A new crew of astronauts will be heading to the International Space Station in just a few weeks. Crew-9 will travel aboard a SpaceX Crew Dragon spacecraft. But ahead of their launch, NASA has revealed the four astronauts who will make up the following crew, Crew-10. They will launch to the ISS next year, around February 2025.

Crew-10 will consist of NASA astronauts Anne McClain and Nichole Ayers, plus Takuya Onishi of Japanese space agency JAXA and Kirill Peskov of Russian space agency Roscosmos.

McClain will be the commander of the mission, which will be her second mission to the ISS. Previously, she spent 204 days in space and performed two spacewalks, including one to upgrade the batteries as part of the ISS’s power system. McClain had also been slated to be a part of the first all-female spacewalk, but that had to be called off due to spacesuit sizing issues. In the end, the first all-female spacewalk was performed a few months later by NASA astronauts Christina Koch and Jessica Meir.

This will be the first spaceflight for both Ayers and Peskov. Ayers comes from the Air Force, and was a member of NASA’s 2021 astronaut class. She is the first member of this class to be sent to space. Peskov is a former pilot who was selected as a cosmonaut in 2018.

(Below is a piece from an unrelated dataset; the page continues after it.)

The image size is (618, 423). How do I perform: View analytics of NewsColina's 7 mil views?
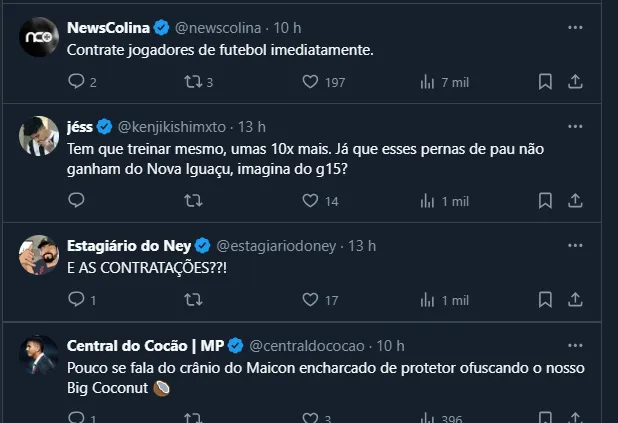(428, 82)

Onishi has been to the ISS once before, when he spent 133 days in space. He has particular experience with Kibo, the Japanese experiment module on the ISS. This research facility is used for experiments in biology, physics, and technology, and has an airlock allowing experiments to be performed in the vacuum of space, as well as in pressurized conditions. Onishi previously constructed a new experimental environment within Kibo during his stay on the station, and afterwards led the team that operated Kibo from JAXA Mission Control in Tsukuba, Japan.

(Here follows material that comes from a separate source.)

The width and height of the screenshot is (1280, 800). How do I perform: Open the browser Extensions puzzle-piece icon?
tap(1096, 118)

Crew-10 is so named as they will be the 10th group of four astronauts sent to the ISS on board the SpaceX Crew Dragon vehicle. They will launch using a SpaceX Falcon 9 rocket early next year.

Other astronauts travel to the ISS using Russian Soyuz spacecraft,  and the intention was to also have the Boeing Starliner spacecraft available for taking astronauts to the station as well. However, the first crewed test flight of the Starliner has been troubled, due to issues with the spacecraft’s thrusters and helium leaks, and the return leg of the journey has not yet been completed.